* Task prompt *
The copy must hold every line from the one with "234x161 pixels. At" through the end of the listing, word for word, and must hold no pictures.

* Extracted information *
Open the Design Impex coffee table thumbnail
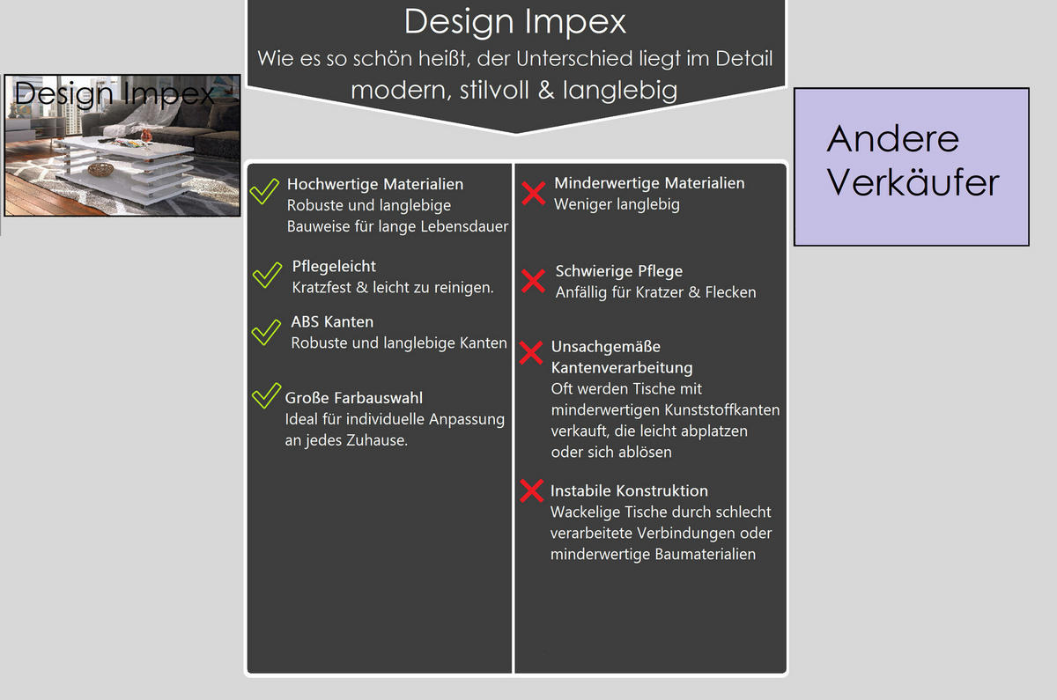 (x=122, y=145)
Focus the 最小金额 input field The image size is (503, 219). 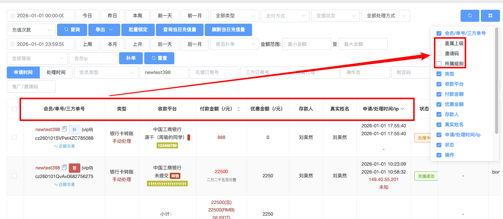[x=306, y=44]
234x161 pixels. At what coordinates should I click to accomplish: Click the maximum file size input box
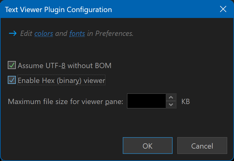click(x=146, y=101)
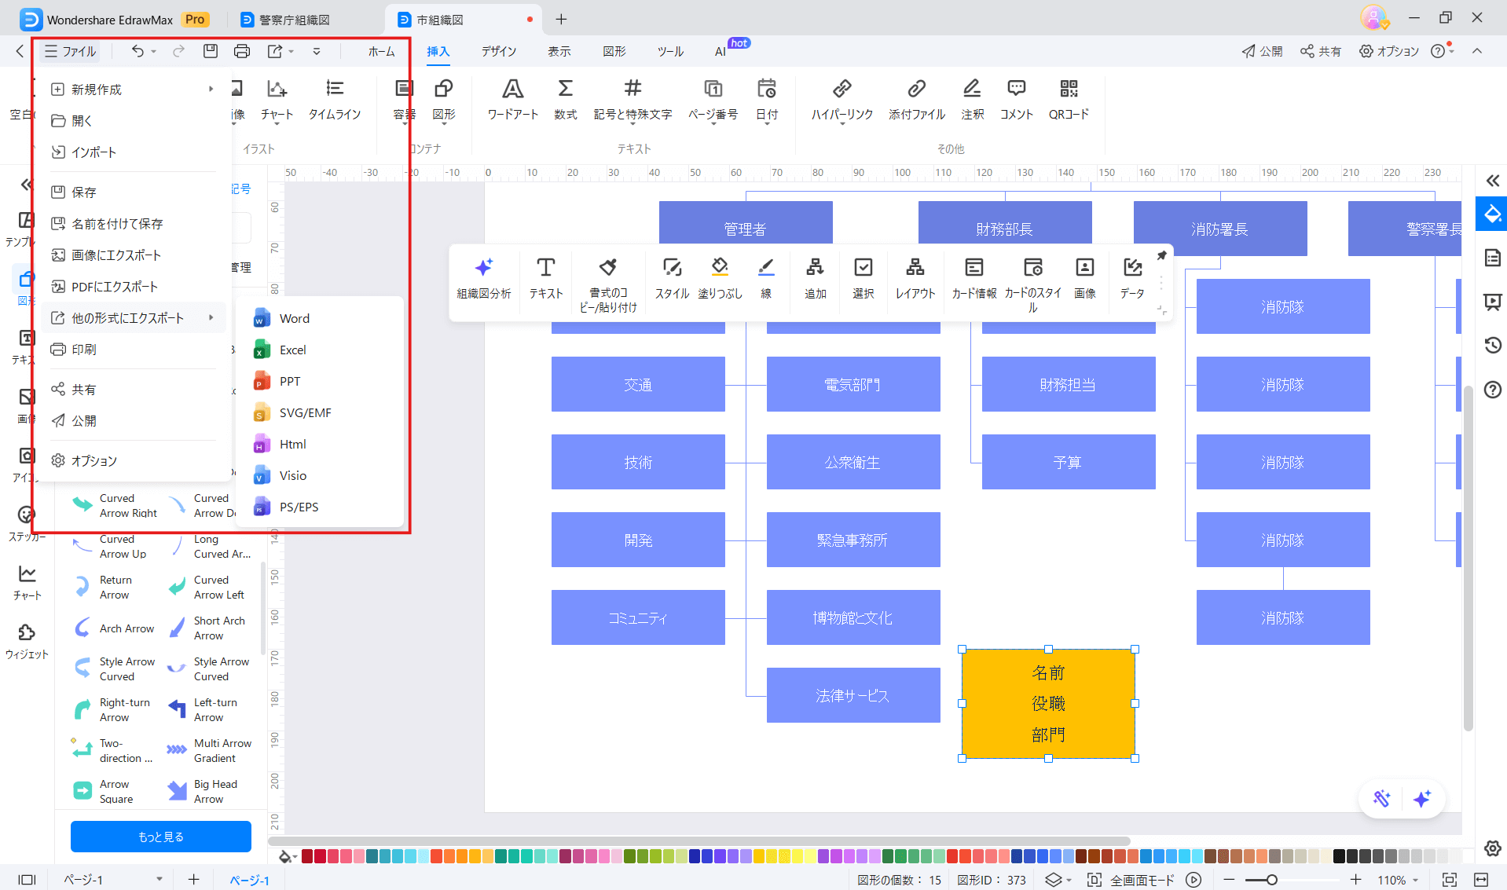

* Answer section *
234x161 pixels. At what coordinates should I click to accomplish: Click the maximum file size input box
click(x=146, y=101)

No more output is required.